As Digital Imaging Reporter‘s Jason Schneider opined: “However, for all the high spirits and genuine enthusiasm for photography in evidence at PhotoPlus 2018, there weren’t any sensational new product announcements. Most were previously introduced at or before the giant photokina 2018 in Cologne, Germany, earlier this fall. On the plus side, many enthusiasts finally got to handle the exciting new full-frame mirrorless cameras from Nikon (the Z 6 and Z 7) and Canon (the EOS R) they’d fantasized about since their recent unveilings.”
Catering to the press
Press coverage is another benefit of shows, but that demands an on-going flow of new products. Unlike the stalwarts in the photo/imaging consumer press, tech bloggers demand click-worthy gadgets to drive their traffic and shows can be good fodder. On the other hand, product announcements come in waves and the ebb and flow of innovation don’t wait for show premiers. CES has traditionally been a big media event but tech reporters are commenting on the lack of cameras there. Since press coverage is one of the benefits exhibitors hope to garner from shows, it’s a chicken and egg problem. The press won’t cover shows without interesting new products but exhibitors can’t guarantee new products every show cycle.

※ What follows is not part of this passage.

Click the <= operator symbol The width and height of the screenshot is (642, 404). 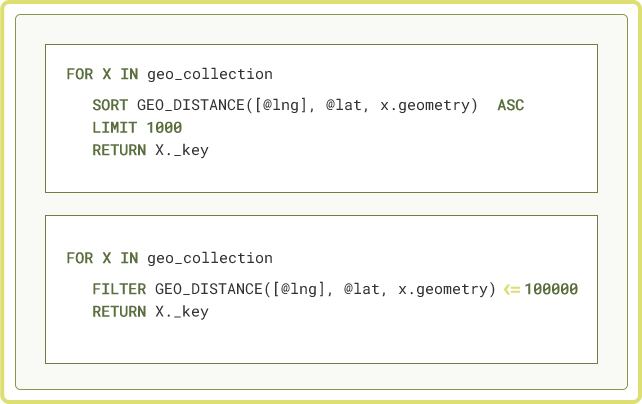[x=512, y=289]
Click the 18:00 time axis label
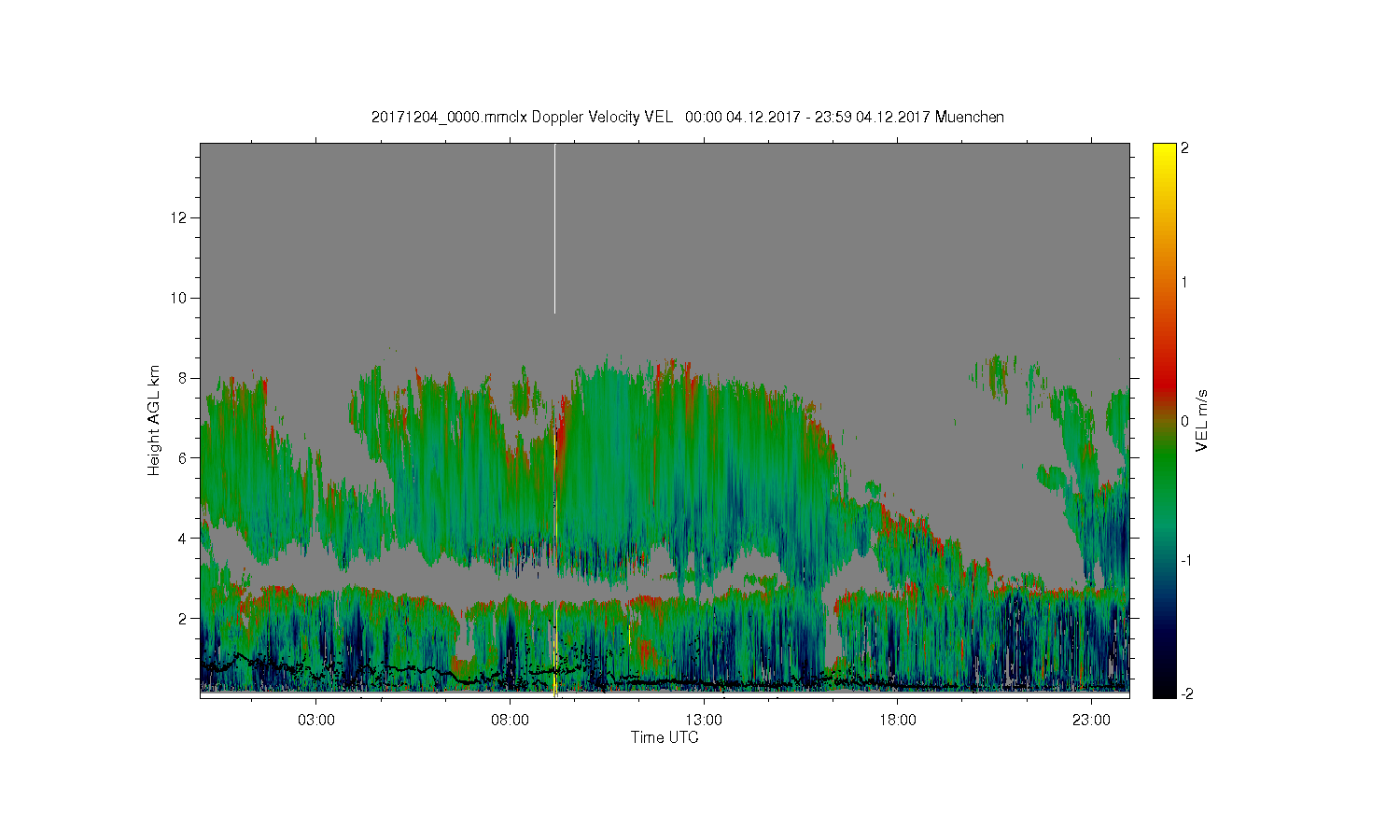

Major brands like Apple and Samsung don’t need third-party shows to get press attention. They have big enough market presence and editorial interest to have their own over-covered events, complete with weeks of speculation leading up to the event, live-blogging during the press conference, and then dozens of posts dissecting every syllable and utterance from the stage. It’s exclusive media coverage a trade show can’t match.
Different shows have different objectives. Business-to-business networking events like Visual1st, are becoming increasingly popular, as well as buying group events like IPIC and PRO. Getting like-minded businesses together is important but it does also illustrate the on-going need for new connections. With the continued aging for the traditional photo store operator, the need for young upstarts and new ideas is more important than ever. (This is one reason the DPS is considering our own meeting in mid-April. Stay tuned for more announcements.)
As 2018 comes to close, consider new and different industry events for 2019. Our calendar has been updated for 2019 events. Get started and have a great year!